%%

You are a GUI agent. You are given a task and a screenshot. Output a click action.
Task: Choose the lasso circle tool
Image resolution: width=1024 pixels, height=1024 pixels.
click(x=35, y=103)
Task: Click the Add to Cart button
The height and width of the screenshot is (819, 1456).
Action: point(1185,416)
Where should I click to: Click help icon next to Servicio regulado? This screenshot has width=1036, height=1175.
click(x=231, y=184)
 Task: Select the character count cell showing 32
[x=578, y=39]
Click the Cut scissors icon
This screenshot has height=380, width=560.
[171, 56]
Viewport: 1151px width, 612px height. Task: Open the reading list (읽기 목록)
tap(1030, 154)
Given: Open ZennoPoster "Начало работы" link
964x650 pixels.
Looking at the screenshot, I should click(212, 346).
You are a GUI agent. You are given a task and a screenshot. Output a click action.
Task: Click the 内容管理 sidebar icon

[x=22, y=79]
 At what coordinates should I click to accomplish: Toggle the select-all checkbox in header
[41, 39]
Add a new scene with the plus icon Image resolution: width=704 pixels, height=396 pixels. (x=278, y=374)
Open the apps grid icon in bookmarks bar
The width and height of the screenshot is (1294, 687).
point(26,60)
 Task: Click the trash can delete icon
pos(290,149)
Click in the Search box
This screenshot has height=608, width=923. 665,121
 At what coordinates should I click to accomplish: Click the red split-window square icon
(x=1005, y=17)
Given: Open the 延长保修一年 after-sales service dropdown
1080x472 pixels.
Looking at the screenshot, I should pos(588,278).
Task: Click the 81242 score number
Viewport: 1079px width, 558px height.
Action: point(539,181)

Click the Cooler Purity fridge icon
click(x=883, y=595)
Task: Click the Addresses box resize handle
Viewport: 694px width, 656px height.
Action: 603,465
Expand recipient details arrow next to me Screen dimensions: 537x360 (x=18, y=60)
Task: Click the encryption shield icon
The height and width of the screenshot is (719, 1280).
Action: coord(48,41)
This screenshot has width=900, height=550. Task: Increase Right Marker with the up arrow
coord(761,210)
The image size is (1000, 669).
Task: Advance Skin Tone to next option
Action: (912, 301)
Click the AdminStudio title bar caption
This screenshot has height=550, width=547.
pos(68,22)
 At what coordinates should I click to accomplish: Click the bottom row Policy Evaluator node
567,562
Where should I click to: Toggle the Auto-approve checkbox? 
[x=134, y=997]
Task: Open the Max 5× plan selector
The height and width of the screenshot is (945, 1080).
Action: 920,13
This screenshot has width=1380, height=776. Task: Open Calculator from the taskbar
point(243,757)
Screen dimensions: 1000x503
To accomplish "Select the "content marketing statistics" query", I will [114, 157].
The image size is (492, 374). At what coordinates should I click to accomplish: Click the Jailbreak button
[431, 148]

%%

■ **EXERCISE INSTRUCTIONS**
The whole listing above needs to be written out exactly.

■ **SOLUTION BELOW**
You are a GUI agent. You are given a task and a screenshot. Output a click action.
Task: Choose the lasso circle tool
Image resolution: width=1024 pixels, height=1024 pixels.
click(x=35, y=103)
Task: Click the Add to Cart button
The height and width of the screenshot is (819, 1456).
Action: point(1185,416)
Where should I click to: Click help icon next to Servicio regulado? This screenshot has width=1036, height=1175.
click(x=231, y=184)
 Task: Select the character count cell showing 32
[x=578, y=39]
Click the Cut scissors icon
This screenshot has height=380, width=560.
[171, 56]
Viewport: 1151px width, 612px height. Task: Open the reading list (읽기 목록)
tap(1030, 154)
Given: Open ZennoPoster "Начало работы" link
964x650 pixels.
Looking at the screenshot, I should click(212, 346).
You are a GUI agent. You are given a task and a screenshot. Output a click action.
Task: Click the 内容管理 sidebar icon

[x=22, y=79]
 At what coordinates should I click to accomplish: Toggle the select-all checkbox in header
[41, 39]
Add a new scene with the plus icon Image resolution: width=704 pixels, height=396 pixels. (x=278, y=374)
Open the apps grid icon in bookmarks bar
The width and height of the screenshot is (1294, 687).
point(26,60)
 Task: Click the trash can delete icon
pos(290,149)
Click in the Search box
This screenshot has height=608, width=923. 665,121
 At what coordinates should I click to accomplish: Click the red split-window square icon
(x=1005, y=17)
Given: Open the 延长保修一年 after-sales service dropdown
1080x472 pixels.
Looking at the screenshot, I should pos(588,278).
Task: Click the 81242 score number
Viewport: 1079px width, 558px height.
Action: point(539,181)

Click the Cooler Purity fridge icon
click(x=883, y=595)
Task: Click the Addresses box resize handle
Viewport: 694px width, 656px height.
Action: 603,465
Expand recipient details arrow next to me Screen dimensions: 537x360 (x=18, y=60)
Task: Click the encryption shield icon
The height and width of the screenshot is (719, 1280).
Action: coord(48,41)
This screenshot has width=900, height=550. Task: Increase Right Marker with the up arrow
coord(761,210)
The image size is (1000, 669).
Task: Advance Skin Tone to next option
Action: (912, 301)
Click the AdminStudio title bar caption
This screenshot has height=550, width=547.
pos(68,22)
 At what coordinates should I click to accomplish: Click the bottom row Policy Evaluator node
567,562
Where should I click to: Toggle the Auto-approve checkbox? 
[x=134, y=997]
Task: Open the Max 5× plan selector
The height and width of the screenshot is (945, 1080).
Action: 920,13
This screenshot has width=1380, height=776. Task: Open Calculator from the taskbar
point(243,757)
Screen dimensions: 1000x503
To accomplish "Select the "content marketing statistics" query", I will [114, 157].
The image size is (492, 374). At what coordinates should I click to accomplish: Click the Jailbreak button
[431, 148]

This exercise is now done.